‘Housefly’ and other poems
By: D A Angelo
A man accidentally swallowed a fly and didn’t turn into one. A fruit machine of quantum mechanics pulled its arm like a Douglas Adams plot device and the man shifted into a ham sandwich, a crooning banana, and a talking pile of Lego bricks, before settling into an inflatable cactus. A housefly in the nearby vicinity was very confused.
Spam, spam, spam
Is your mouth full of broken stalactites? Papa Onyeneke can help. Heart origamied into a flown away swan? Papa Onyeneke can help. Half-eaten pizzas remind you of a lover? Papa Onyeneke can help. Seeing the future in dying begonias? Papa Onyeneke can help. Parents slowly turning into mannequins? Papa Onyeneke can help. Concerned about the sky exploding into desire? Papa Onyeneke can help. Fretting over houseflies spreading rumours? Papa Onyeneke can help. Worried about cacti pilfering the neighbourhood water supply? Papa Onyeneke can help. Call Papa Onyeneke today for all these problems and more. Papa Onyeneke is not responsible for any side effects, including transforming into a pygmy goat, having a swirling galaxy instead of a head, and clouds of parakeets flying out of your mouth when asleep. E & OE.

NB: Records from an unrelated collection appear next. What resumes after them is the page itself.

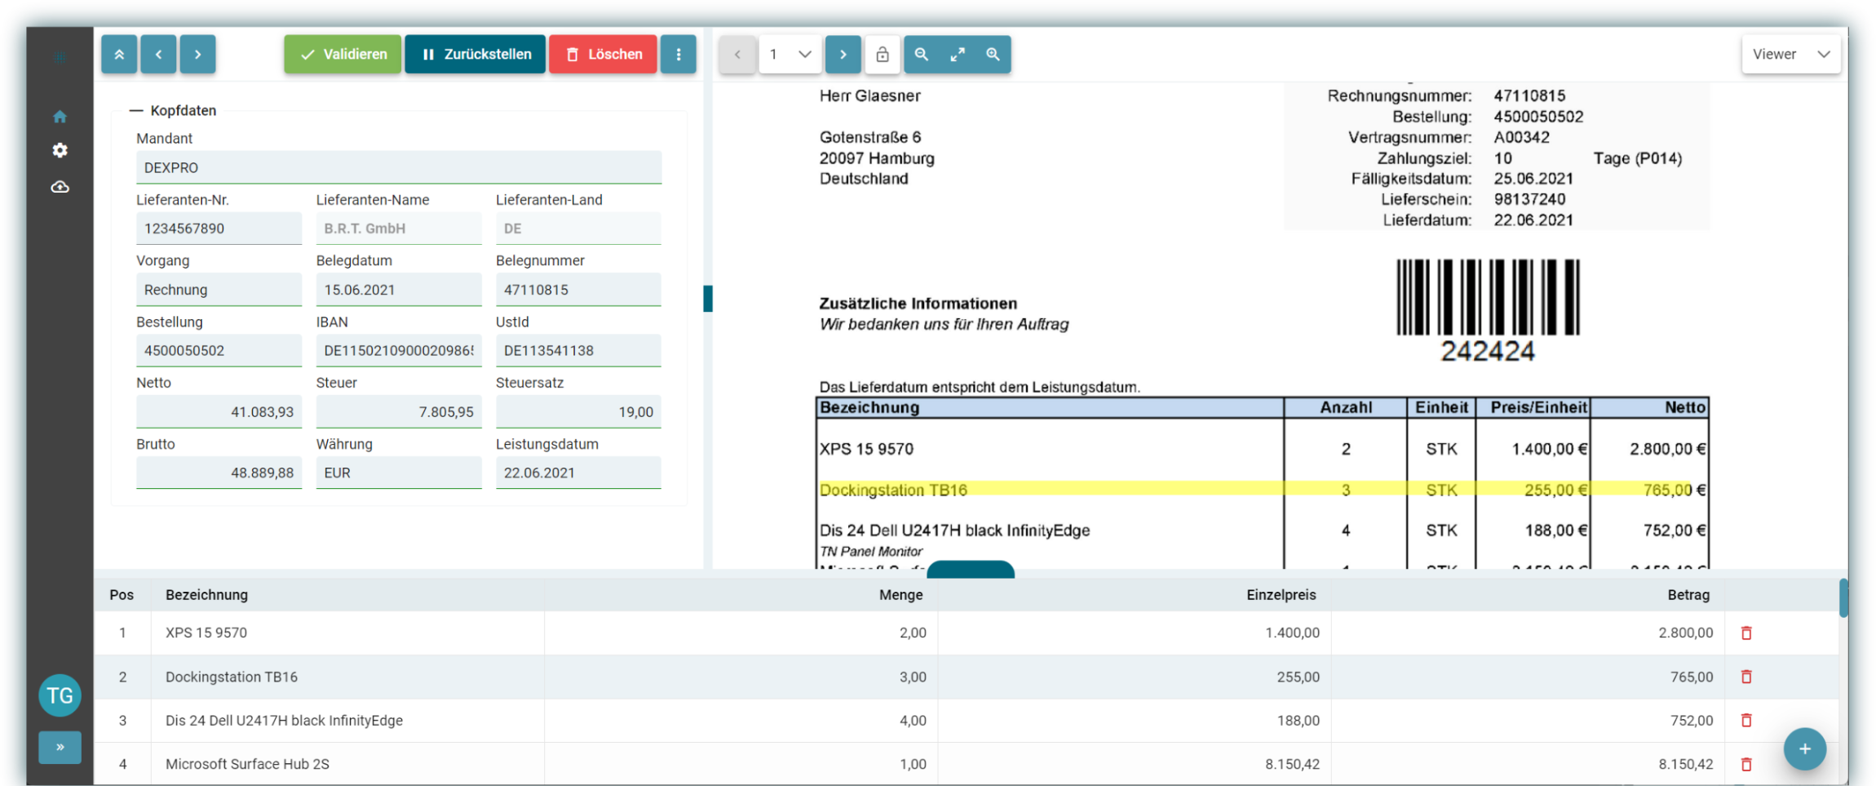Open the cloud upload sidebar icon
Viewport: 1876px width, 786px height.
pos(60,187)
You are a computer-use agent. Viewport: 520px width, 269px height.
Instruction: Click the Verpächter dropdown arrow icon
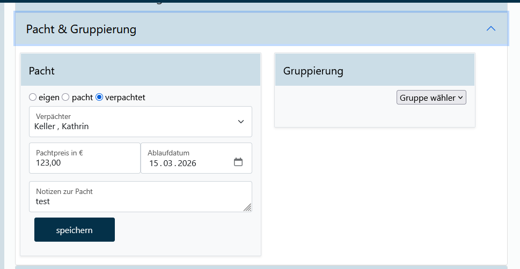pyautogui.click(x=241, y=122)
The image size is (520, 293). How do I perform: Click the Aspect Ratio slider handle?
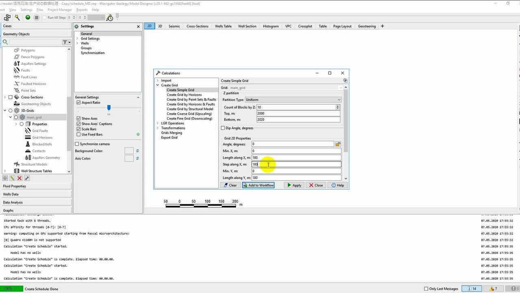click(x=109, y=107)
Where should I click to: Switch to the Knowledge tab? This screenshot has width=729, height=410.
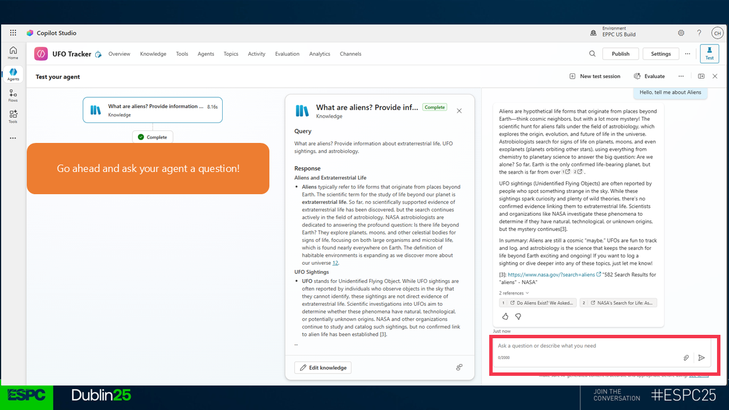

A group of matryoshka dolls enjoyed the high life: rivers of caviar, the finest champagne, living among ornate palaces carved out of the moon itself. Come summertime, retreating to a sunset shaded dacha in the countryside. Nobody saw the Arctic fox slipping into the blizzard turning Russia into a snow globe. Nobody saw it with the matryoshka dolls in its jaws, leaving a trail of splinters from Moscow to the Black Sea. The land would be barren for centuries. Of this, they would be certain.